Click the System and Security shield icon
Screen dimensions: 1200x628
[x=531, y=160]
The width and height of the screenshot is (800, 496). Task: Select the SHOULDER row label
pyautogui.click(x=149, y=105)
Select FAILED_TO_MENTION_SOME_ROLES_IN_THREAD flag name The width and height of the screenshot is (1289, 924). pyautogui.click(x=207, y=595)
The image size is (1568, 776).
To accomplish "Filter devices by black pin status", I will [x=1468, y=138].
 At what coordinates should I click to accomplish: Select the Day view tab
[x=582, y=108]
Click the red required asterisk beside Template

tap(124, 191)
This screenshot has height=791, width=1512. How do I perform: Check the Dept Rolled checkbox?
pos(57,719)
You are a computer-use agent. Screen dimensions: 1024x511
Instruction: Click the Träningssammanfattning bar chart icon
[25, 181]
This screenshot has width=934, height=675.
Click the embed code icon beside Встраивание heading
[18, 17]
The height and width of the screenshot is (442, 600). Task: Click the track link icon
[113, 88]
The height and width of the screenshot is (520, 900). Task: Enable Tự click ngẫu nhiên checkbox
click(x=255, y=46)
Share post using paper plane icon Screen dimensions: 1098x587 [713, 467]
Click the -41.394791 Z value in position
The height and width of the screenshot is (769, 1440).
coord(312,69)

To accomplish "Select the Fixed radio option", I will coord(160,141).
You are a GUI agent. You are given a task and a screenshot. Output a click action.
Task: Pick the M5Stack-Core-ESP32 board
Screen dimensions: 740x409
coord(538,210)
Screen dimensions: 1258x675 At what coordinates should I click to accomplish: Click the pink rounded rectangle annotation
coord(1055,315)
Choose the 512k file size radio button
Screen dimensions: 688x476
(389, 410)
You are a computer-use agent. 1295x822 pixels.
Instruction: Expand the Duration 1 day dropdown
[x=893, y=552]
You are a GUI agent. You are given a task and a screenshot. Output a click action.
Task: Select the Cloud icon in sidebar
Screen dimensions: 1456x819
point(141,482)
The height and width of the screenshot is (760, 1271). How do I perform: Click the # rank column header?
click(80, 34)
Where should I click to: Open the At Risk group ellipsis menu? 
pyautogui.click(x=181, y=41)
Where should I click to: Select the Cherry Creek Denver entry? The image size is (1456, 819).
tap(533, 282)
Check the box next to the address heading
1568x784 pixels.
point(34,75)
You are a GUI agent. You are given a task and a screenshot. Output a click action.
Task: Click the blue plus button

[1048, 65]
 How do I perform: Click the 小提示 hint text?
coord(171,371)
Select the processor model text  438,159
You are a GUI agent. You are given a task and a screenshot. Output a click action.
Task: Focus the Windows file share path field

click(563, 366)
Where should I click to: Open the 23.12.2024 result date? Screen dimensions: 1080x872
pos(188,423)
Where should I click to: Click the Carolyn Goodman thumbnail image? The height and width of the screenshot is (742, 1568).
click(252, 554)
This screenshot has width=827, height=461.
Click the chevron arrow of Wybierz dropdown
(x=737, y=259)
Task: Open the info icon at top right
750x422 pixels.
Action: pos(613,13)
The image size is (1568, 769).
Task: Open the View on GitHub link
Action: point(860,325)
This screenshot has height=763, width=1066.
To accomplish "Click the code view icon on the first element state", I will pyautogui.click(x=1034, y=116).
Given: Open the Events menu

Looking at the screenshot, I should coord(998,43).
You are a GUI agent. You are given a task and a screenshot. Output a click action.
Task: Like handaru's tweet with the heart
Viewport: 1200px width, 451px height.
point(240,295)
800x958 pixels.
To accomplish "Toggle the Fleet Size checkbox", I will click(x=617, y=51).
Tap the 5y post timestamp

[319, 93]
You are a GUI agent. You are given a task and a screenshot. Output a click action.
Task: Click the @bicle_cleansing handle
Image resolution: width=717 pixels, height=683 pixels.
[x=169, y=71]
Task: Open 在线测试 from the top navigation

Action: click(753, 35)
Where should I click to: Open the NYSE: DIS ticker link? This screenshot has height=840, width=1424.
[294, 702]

——

__EXERCISE GOAL__. Please lay out the rows as a Markdown table with the columns No. and Text, skipping blank lines. Begin at the line that has "You are a computer-use agent. 1295x822" and stop after the line that has "Select the processor".

__CORRECT OUTPUT__.
| No. | Text |
|---|---|
| 1 | You are a computer-use agent. 1295x822 pixels. |
| 2 | Instruction: Expand the Duration 1 day dropdown |
| 3 | [x=893, y=552] |
| 4 | You are a GUI agent. You are given a task and a screenshot. Output a click action. |
| 5 | Task: Select the Cloud icon in sidebar |
| 6 | Screen dimensions: 1456x819 |
| 7 | point(141,482) |
| 8 | The height and width of the screenshot is (760, 1271). How do I perform: Click the # rank column header? |
| 9 | click(80, 34) |
| 10 | Where should I click to: Open the At Risk group ellipsis menu?  |
| 11 | pyautogui.click(x=181, y=41) |
| 12 | Where should I click to: Select the Cherry Creek Denver entry? The image size is (1456, 819). |
| 13 | tap(533, 282) |
| 14 | Check the box next to the address heading |
| 15 | 1568x784 pixels. |
| 16 | point(34,75) |
| 17 | You are a GUI agent. You are given a task and a screenshot. Output a click action. |
| 18 | Task: Click the blue plus button |
| 19 | [1048, 65] |
| 20 |  How do I perform: Click the 小提示 hint text? |
| 21 | coord(171,371) |
| 22 | Select the processor model text  438,159 |